On a motion to dismiss, the Court may take judicial notice of public records, including records from state court litigation. See, e.g., Giragosian v. Ryan, 547 F.3d 59, 66 (1st Cir. 2008) (noting that “[a] court may consider matters of public record in resolving a Rule 12(b)(6) motion to dismiss” and “[m]atters of public record ordinarily include documents from prior state court adjudications” (citations and quotations omitted)).

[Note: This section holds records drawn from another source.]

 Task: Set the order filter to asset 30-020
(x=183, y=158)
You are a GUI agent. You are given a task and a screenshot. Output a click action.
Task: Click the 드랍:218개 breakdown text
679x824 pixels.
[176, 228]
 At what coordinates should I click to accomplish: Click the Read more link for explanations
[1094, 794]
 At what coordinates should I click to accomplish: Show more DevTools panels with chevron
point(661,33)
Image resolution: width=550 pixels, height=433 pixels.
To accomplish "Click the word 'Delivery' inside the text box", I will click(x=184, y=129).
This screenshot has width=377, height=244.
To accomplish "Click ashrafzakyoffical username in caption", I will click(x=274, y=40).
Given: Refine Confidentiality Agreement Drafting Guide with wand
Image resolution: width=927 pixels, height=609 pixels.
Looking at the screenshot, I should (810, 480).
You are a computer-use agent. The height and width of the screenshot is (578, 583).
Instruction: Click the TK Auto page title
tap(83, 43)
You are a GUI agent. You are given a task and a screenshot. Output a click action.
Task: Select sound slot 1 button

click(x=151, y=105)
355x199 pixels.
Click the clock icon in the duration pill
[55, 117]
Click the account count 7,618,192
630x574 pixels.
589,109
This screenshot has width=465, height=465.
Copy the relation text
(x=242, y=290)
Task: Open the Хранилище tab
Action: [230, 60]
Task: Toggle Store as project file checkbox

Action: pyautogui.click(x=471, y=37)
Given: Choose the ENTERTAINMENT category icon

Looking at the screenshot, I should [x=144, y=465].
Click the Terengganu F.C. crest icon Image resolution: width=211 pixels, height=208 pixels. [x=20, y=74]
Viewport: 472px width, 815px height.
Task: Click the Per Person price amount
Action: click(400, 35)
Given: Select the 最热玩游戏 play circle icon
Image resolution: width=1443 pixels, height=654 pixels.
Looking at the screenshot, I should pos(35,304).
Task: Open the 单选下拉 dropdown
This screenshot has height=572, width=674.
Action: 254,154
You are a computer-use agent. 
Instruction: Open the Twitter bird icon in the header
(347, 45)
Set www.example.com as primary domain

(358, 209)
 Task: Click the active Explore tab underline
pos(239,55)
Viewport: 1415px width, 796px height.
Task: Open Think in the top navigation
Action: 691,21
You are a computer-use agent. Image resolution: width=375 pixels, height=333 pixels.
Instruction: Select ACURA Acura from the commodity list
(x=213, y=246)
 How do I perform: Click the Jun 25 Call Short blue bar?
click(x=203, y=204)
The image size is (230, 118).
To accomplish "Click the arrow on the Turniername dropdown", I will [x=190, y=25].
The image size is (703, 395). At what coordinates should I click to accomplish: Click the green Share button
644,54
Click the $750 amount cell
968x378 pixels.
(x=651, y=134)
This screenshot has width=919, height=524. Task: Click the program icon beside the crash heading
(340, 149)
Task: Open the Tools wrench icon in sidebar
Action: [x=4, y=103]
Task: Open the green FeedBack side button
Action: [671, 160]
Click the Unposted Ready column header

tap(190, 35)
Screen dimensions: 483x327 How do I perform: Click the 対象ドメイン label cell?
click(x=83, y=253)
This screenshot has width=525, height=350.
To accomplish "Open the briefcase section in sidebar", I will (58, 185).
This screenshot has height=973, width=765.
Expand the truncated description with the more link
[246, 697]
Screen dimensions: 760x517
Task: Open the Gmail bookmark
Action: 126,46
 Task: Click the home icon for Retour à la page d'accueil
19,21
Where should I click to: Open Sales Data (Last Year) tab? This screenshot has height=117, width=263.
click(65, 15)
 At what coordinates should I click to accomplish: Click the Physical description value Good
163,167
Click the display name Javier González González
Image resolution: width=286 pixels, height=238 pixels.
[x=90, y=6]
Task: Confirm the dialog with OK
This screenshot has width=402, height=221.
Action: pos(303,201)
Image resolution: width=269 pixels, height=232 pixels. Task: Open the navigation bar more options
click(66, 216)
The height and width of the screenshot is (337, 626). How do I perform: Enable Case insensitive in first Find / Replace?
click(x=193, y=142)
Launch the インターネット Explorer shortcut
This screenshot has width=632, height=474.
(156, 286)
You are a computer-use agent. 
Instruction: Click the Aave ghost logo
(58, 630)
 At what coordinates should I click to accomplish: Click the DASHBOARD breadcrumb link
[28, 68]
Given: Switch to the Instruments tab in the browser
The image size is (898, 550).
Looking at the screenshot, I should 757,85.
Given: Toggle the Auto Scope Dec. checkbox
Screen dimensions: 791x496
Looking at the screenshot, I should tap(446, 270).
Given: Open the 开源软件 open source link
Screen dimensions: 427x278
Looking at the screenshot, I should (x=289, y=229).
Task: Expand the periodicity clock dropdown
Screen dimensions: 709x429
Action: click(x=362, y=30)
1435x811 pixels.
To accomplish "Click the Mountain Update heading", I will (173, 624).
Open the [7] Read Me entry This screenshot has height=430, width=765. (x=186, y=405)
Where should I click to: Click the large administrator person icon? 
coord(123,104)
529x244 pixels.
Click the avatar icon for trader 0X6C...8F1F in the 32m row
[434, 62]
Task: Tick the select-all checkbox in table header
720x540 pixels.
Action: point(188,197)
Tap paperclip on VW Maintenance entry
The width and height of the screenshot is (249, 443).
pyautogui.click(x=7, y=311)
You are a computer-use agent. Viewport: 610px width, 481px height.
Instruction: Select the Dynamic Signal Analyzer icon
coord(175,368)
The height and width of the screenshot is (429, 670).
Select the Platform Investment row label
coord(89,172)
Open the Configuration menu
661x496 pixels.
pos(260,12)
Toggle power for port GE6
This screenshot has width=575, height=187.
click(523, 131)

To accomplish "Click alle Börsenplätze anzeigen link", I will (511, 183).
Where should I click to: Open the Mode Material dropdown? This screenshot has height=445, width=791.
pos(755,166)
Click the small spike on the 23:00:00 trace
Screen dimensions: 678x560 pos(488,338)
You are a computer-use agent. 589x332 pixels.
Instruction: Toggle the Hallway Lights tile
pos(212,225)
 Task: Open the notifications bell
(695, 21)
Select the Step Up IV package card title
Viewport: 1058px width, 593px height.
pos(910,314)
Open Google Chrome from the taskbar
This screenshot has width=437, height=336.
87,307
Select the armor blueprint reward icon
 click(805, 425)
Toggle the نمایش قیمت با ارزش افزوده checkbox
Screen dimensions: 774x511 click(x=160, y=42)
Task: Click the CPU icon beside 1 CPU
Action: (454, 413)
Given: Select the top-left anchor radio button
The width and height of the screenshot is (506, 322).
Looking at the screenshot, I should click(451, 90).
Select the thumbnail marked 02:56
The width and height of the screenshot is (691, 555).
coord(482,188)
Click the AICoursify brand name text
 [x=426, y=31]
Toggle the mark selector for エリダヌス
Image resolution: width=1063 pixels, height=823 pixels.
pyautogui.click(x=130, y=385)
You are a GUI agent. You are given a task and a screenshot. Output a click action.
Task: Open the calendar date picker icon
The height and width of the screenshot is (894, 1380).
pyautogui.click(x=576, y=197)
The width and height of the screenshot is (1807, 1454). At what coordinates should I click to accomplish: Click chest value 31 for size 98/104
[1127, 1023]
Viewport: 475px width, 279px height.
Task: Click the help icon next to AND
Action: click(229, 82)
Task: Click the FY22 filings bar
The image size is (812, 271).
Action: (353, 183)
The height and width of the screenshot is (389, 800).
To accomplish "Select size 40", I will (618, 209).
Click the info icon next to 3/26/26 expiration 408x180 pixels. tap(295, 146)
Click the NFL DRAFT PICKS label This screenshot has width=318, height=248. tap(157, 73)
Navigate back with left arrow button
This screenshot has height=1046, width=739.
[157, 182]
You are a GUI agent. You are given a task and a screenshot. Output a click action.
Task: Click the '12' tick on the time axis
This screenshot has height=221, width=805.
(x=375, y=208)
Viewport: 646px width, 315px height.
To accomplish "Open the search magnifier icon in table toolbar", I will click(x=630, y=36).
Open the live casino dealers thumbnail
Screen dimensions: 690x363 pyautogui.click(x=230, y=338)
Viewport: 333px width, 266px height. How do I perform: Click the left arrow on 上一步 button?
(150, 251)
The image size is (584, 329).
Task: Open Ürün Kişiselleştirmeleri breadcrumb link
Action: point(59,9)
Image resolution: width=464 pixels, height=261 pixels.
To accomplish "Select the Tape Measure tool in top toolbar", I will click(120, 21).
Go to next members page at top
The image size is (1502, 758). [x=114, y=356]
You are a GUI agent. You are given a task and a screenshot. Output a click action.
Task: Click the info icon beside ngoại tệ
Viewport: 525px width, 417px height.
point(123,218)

Accordingly, Defendants' motion to dismiss as to Count XI is denied.

B. Attachment

Because “the central question on the motion for approval of attachment is whether plaintiffs are likely to prevail on the merits and obtain damages in the necessary amount,” the Court will look to the merits of the non-dismissed counts. Anderson Foreign Motors, Inc. v. New Eng. Toyota Distribs., Inc., 475 F.Supp. 973, 978 (D. Mass. 1979). The Court must also consider whether Defendants have met their burden of proving the availability of liability insurance to satisfy the judgment, which, if shown, would require denial of the motion for attachment. See Greenbriar Cos. Inc. v. Springfield Terminal Ry., 477 F.Supp.2d 314, 318 (D. Mass. 2007).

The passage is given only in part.